À propos de cette édition

Éditeur
Chimères
Genre
Fantastique
Longueur
Nouvelle
Paru dans
Chimères 26
Pagination
12-15
Lieu
Saint-Denis (France)
Année de parution
1994
Support
Papier

Résumé/Sommaire

Tom Chauncy est un fervent collectionneur de livres. La lecture – et, par ricochet, l’entretien de sa collection – relève pour lui du rituel. De retour d’une librairie d’occasion, Tom s’attarde à un livre mystérieux qu’il a acheté : Hypnophobie. Amorçant la lecture, Tom est aussitôt happé par l’histoire, dont la fin le déçoit parce qu’incomplète. Une mention finale l’invite à se rendre à une adresse précise pour rencontrer madame Zabina, qui demande 100 $ pour dévoiler la finale d’Hypnophobie. Tom refuse, et il est alors condamné, lui assure-t-elle après s’être métamorphosée en créature hideuse, à la voir, elle, chaque soir en se mettant au lit.

Autres parutions

Commentaires

Cette nouvelle de Natasha Beaulieu explore un thème cher aux fantastiqueurs depuis toujours : l’attrait du livre, magique, presque maladif et souvent maléfique, pour un personnage. Déjà chez Borges le livre revêtait un « pouvoir » particulier – celui de changer le cours de l’Histoire par la (re)lecture (ou la réécriture) qu’en faisait un personnage. « La Dernière Ligne » fait beaucoup penser à la nouvelle « Le Livre de Mafteh Haller » de Marie José Thériault, récit tiré du recueil L’Envoleur de chevaux et autres contes (1986). Dans la nouvelle de Thériault, où il est question d’occultisme, le livre recèle le pouvoir de persuader son détenteur d’abord de le déchiffrer puis de concevoir l’objet qui contribuera à sa perte – un miroir dans lequel le détenteur du livre se trouvera « aspiré », pour ainsi dire.

« La Dernière Ligne » présente une intrigue similaire, exception faite que le protagoniste, Chauncy, est plus insidieusement happé par le livre qu’il s’est procuré.

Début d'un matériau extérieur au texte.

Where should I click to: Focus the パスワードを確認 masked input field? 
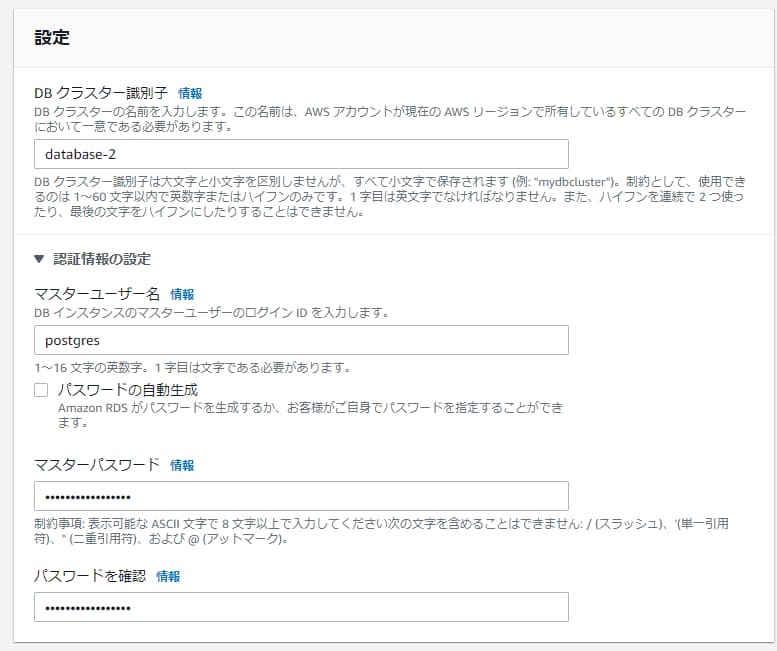pyautogui.click(x=301, y=607)
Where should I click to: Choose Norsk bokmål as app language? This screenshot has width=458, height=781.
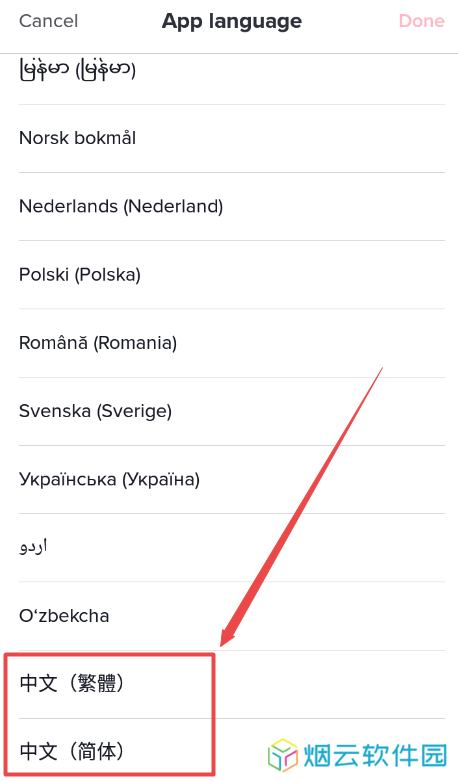[231, 138]
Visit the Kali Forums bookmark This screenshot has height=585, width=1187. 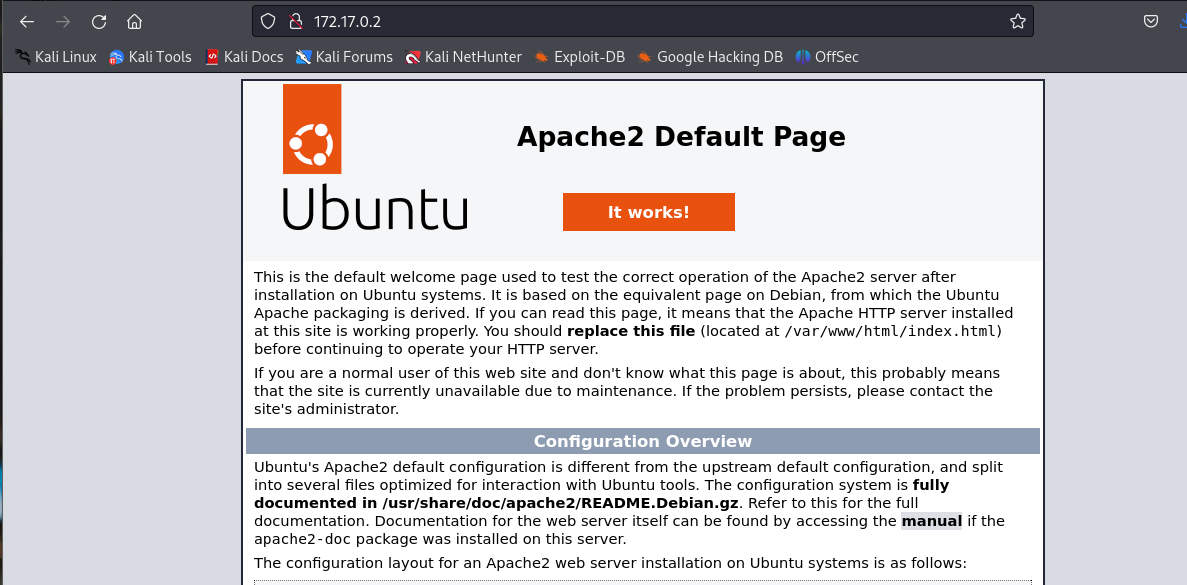pos(344,57)
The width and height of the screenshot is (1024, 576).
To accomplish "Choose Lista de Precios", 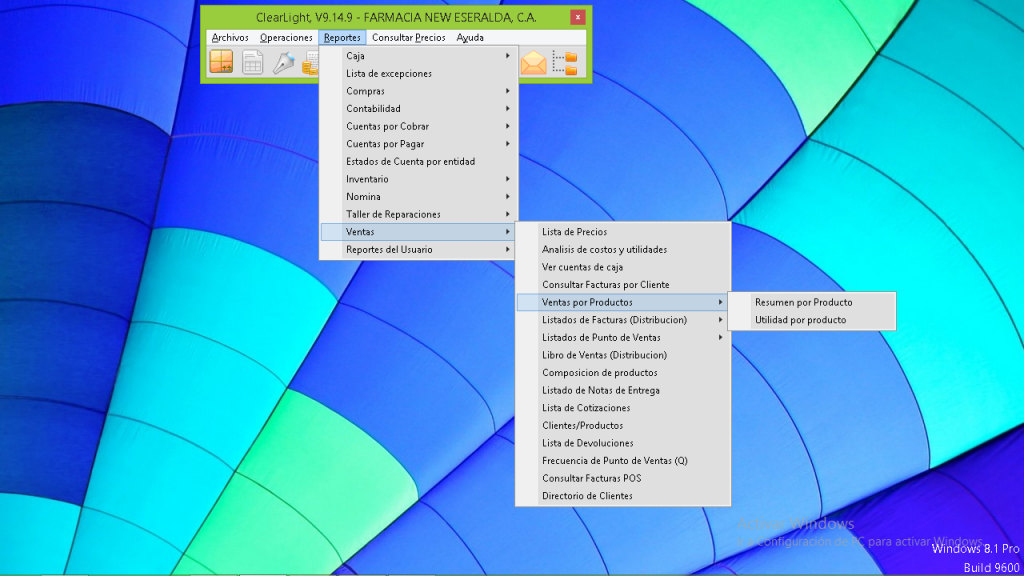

Aucun déchiffrement n’est nécessaire : le bibliophile plonge dans le récit, en reste captif.

Voilà sans doute l’intérêt principal du récit de Beaulieu (et sa force) : la réactualisation d’un thème séculaire, apparemment cher à nombre d’auteurs – le pouvoir qu’exerce le livre, directement ou indirectement, sur quelqu’un qui est féru de lecture. D’autres fantastiqueurs québécois se sont adonnés à l’exploration de ce thème riche : André Carpentier dans « La Bouquinerie d’Outre-Temps » (1978), Claude Bolduc dans « Les Yeux troubles » (1998), jusqu’à un certain point (c’est le livre qui sert de point de départ aux problèmes du protagoniste, Louis, son amour du fantastique l’attirant dans la librairie où il rencontrera Dumas, son antagoniste).

Outre ce parcours d’un thème intéressant qui (immanquablement, dirait-on) fait basculer le personnage-lecteur dans l’univers qui est décrit dans le livre qu’il lit, « La Dernière Ligne » fricote avec l’horreur, la scène finale de la nouvelle présentant une créature effrayante et, surtout, mystérieuse : qui est cette Zabina qui possède une bibliothèque remplie d’ouvrages à la reliure identique à celle d’Hypnophobie ? D’où provient le Mal qu’elle propage ? Le lecteur ne trouve aucune réponse à ce questionnement – et c’est très bien ainsi.

Il eût été souhaitable que le silence de l’auteure à ce sujet s’applique également à ce qui arrive à Chauncy, une fois qu’il refuse d’acheter à Zabina la « finale » d’Hypnophobie. En effet, le dernier paragraphe du récit semble superflu : « Chauncy s’enfuit. Mais il savait qu’il était condamné à revenir bientôt avec les cent dollars en poche. Ce qu’il ne savait pas encore, c’était que l’histoire de Jack Davenport [le protagoniste d’Hypnophobie] n’avait pas de fin… » Il aurait été préférable de montrer ou de suggérer plutôt que de dire. Respect du nombre de mots dans la revue Chimères obligeait-il ? [SL]

  • Source : L'ASFFQ 1994, Alire, p. 11-12.